Exercise input:
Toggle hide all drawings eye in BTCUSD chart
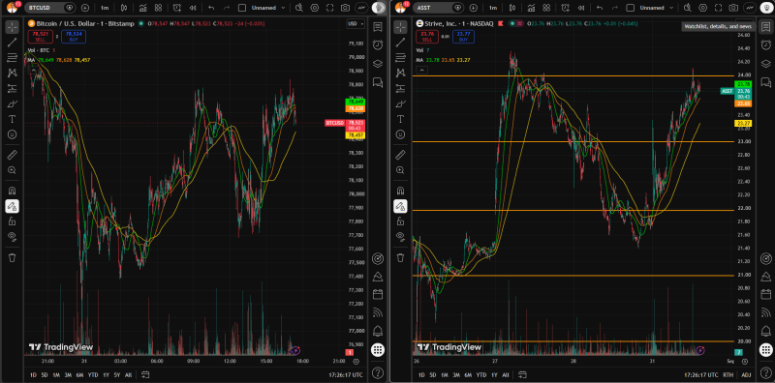Viewport: 775px width, 383px height. (13, 236)
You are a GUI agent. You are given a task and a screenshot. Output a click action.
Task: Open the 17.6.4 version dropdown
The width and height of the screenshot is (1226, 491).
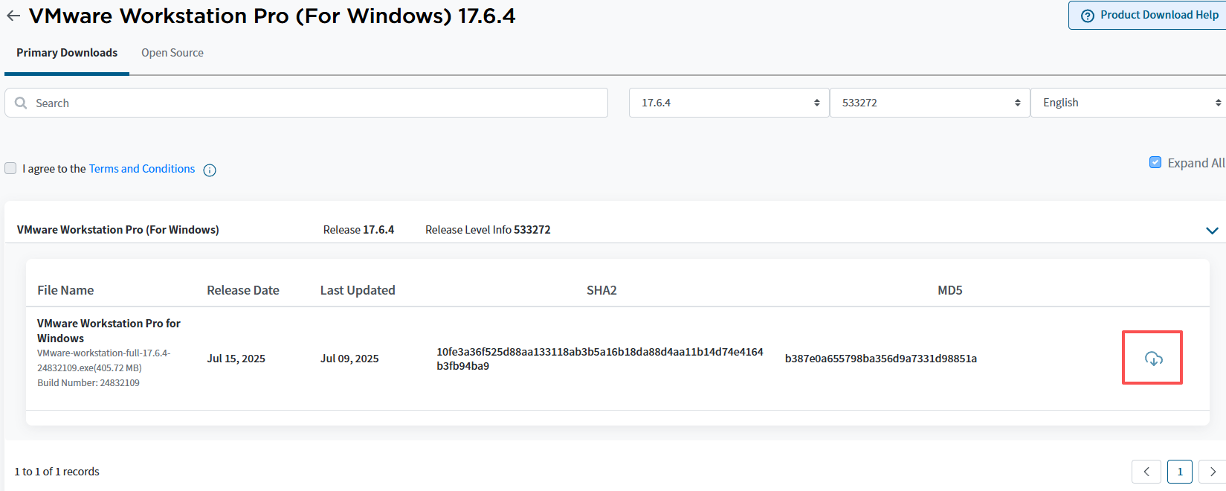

Task requirements:
Provide every line from the material that contains the word "screenshot".

Solution to this exercise:
You are a GUI agent. You are given a task and a screenshot. Output a click action.
The width and height of the screenshot is (1226, 491).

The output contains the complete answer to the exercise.